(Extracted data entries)
◇ ◇ ◇ ◇ ◇ ◇ ◇
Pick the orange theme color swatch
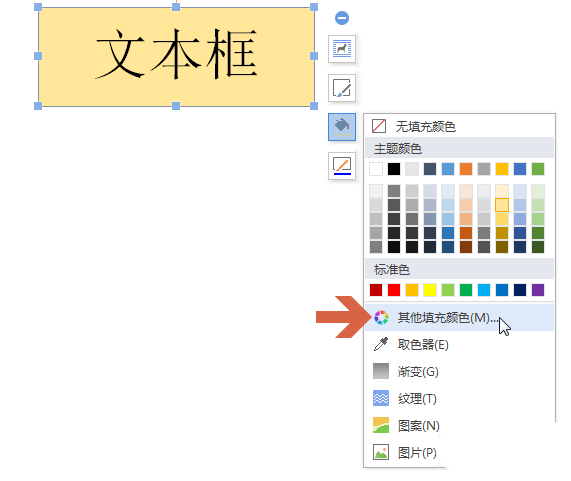This screenshot has width=571, height=481. [x=466, y=169]
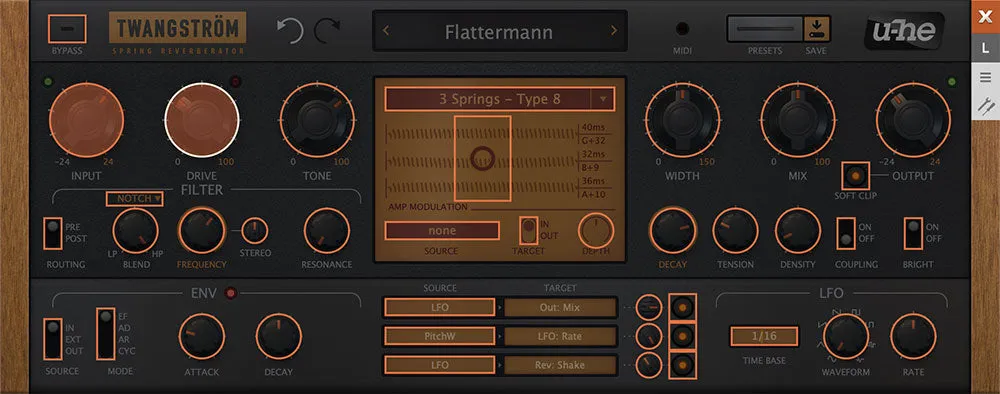Image resolution: width=1000 pixels, height=394 pixels.
Task: Open the Presets browser bar
Action: click(765, 29)
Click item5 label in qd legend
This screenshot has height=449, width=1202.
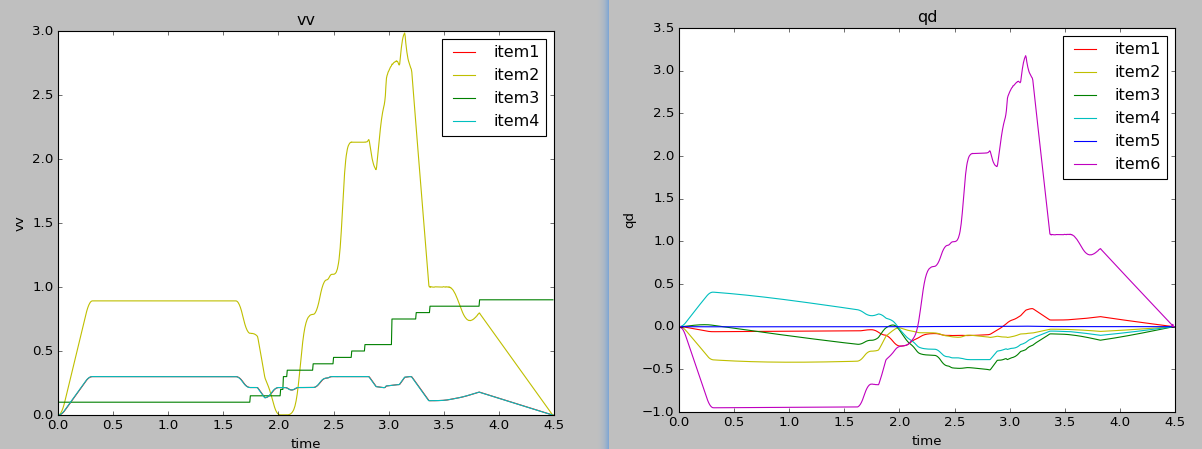[1137, 141]
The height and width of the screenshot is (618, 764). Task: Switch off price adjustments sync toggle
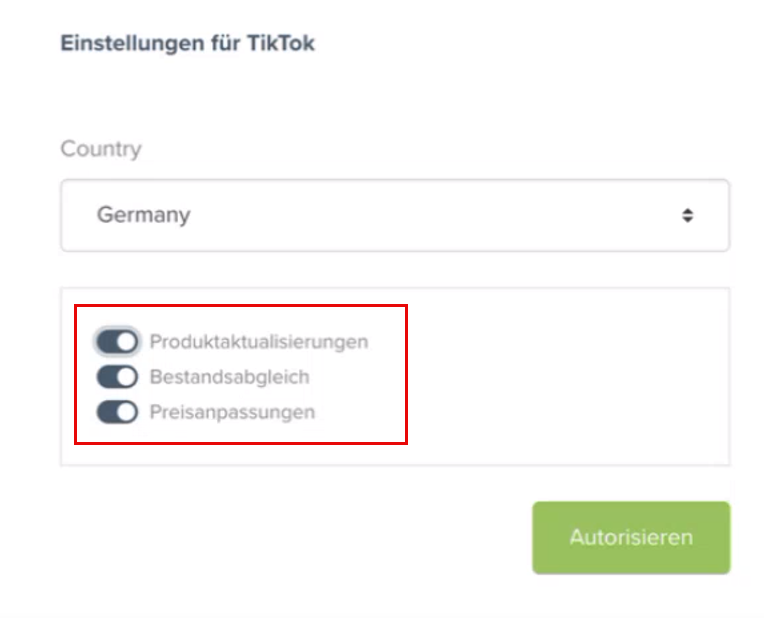pos(117,412)
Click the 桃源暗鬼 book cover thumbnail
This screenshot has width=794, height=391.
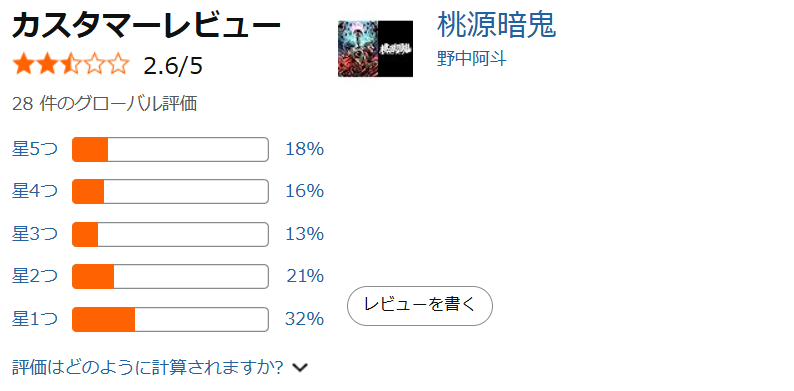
◇ ◇ ◇ ◇ ◇ ◇ ◇
EXERCISE BRIEF
Needed here is only the span from the line with "Click item5 label in qd legend" through the last line of the entries, copied exactly with both ends and without pictures.

YOUR RESPONSE
Click item5 label in qd legend
This screenshot has height=449, width=1202.
[1137, 141]
The height and width of the screenshot is (618, 764). Task: Switch off price adjustments sync toggle
pos(117,412)
Click the 桃源暗鬼 book cover thumbnail
This screenshot has width=794, height=391.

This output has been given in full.